→ Exercise description:
Work through the records below and copy every line that includes "height".

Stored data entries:
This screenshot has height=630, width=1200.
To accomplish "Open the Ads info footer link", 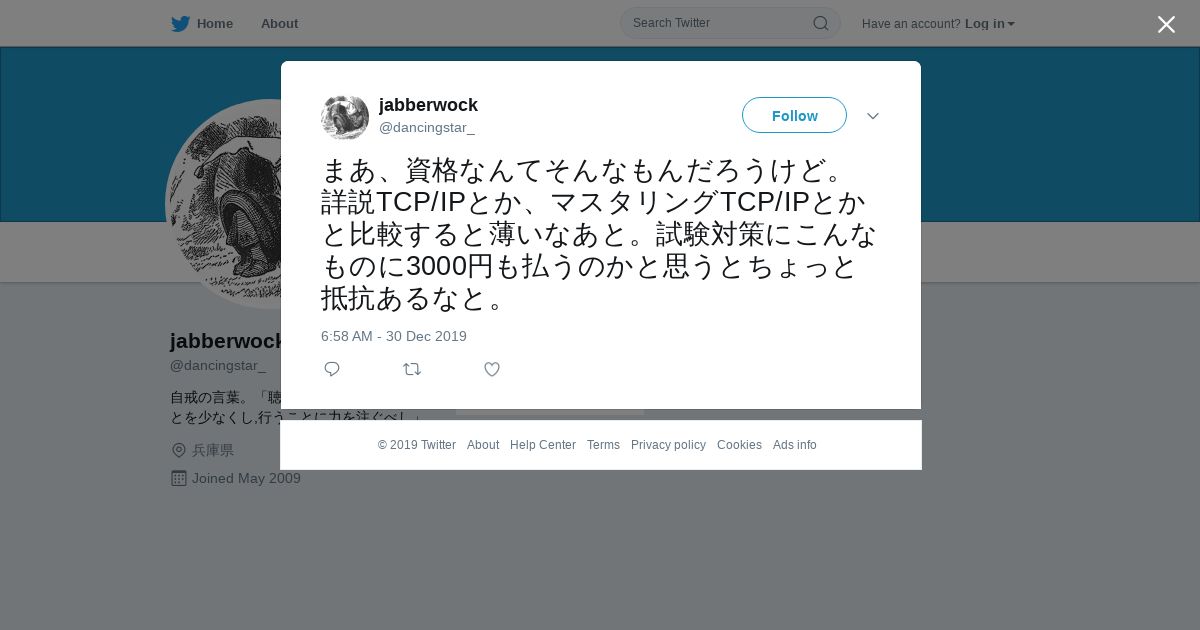I will [795, 445].
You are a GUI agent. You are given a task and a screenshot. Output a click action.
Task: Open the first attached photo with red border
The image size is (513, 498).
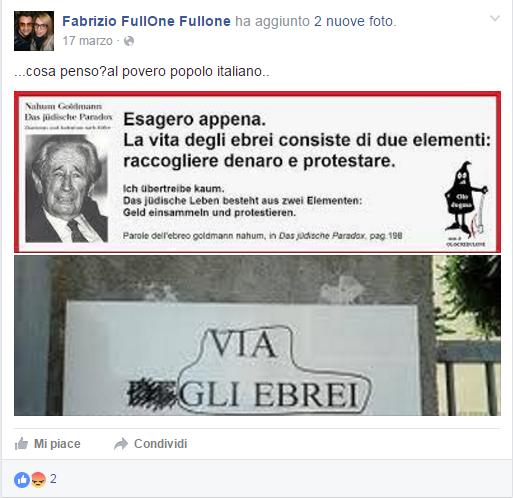point(257,172)
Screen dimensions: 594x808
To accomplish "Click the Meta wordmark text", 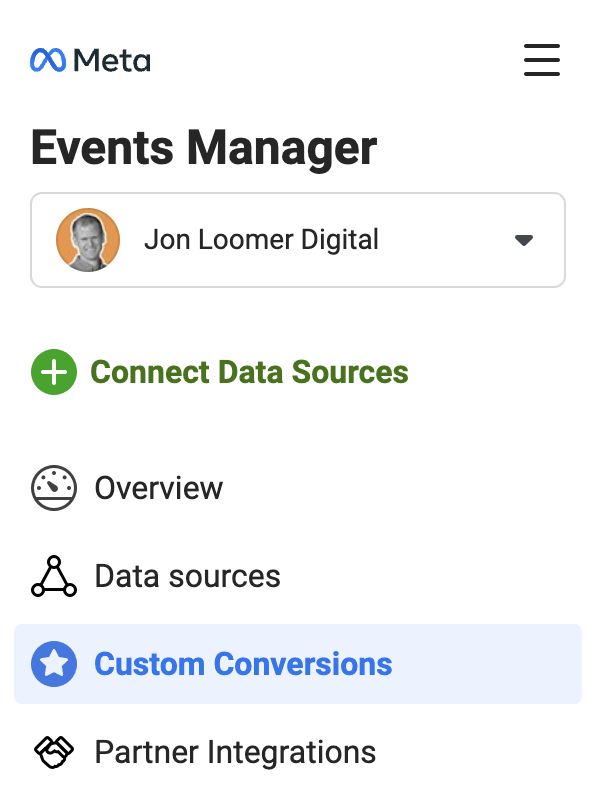I will pos(112,60).
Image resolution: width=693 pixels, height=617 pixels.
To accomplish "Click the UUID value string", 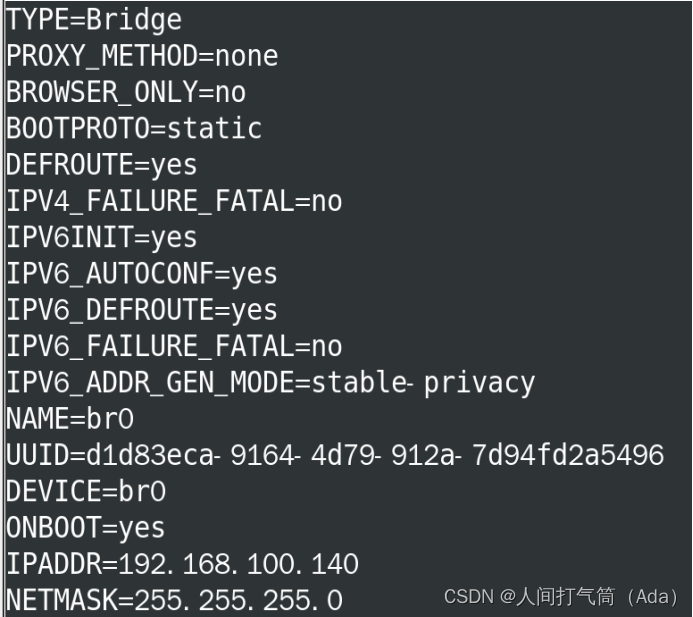I will 375,455.
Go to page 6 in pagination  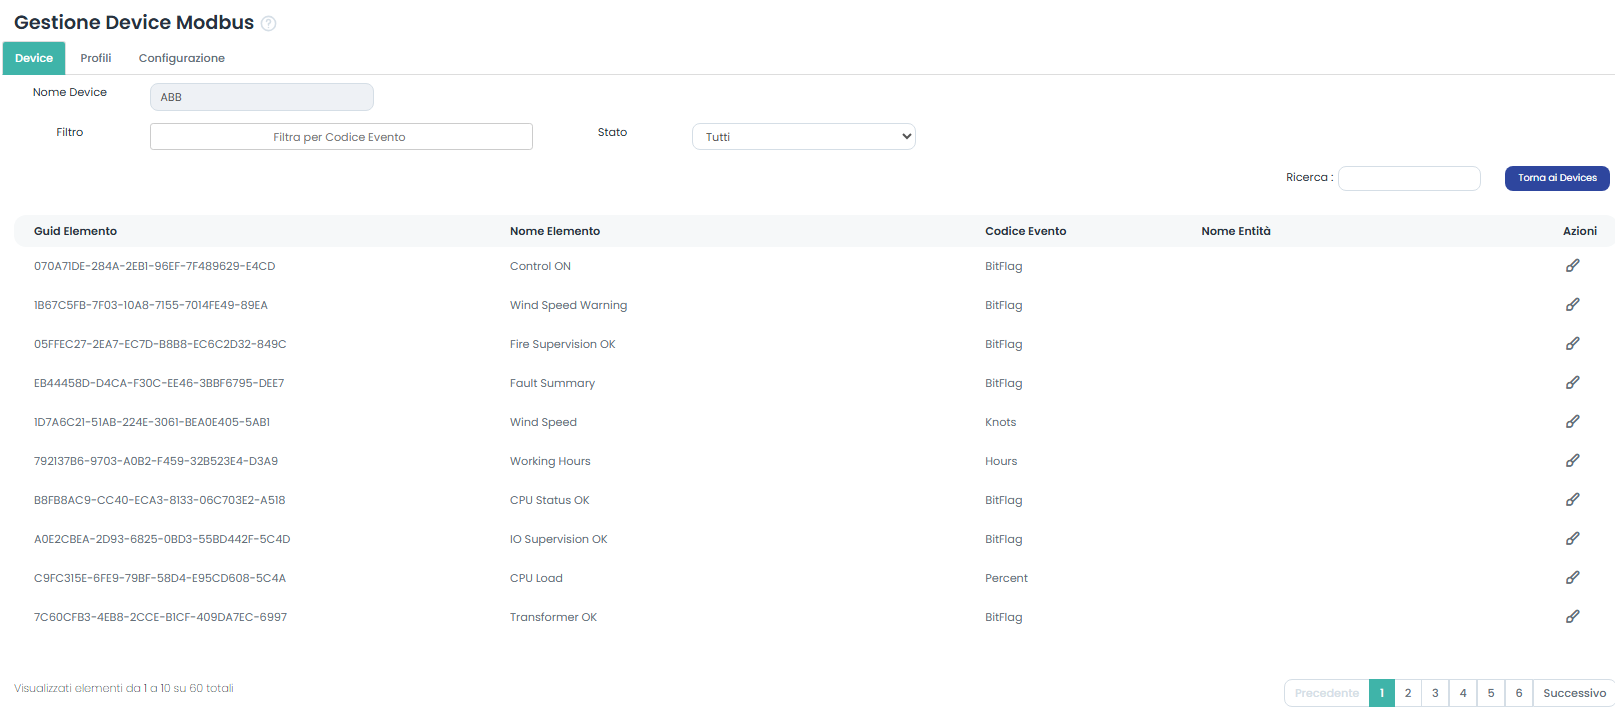(1518, 693)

→ Solution for this task:
This screenshot has height=630, width=1200.
Image resolution: width=693 pixels, height=617 pixels.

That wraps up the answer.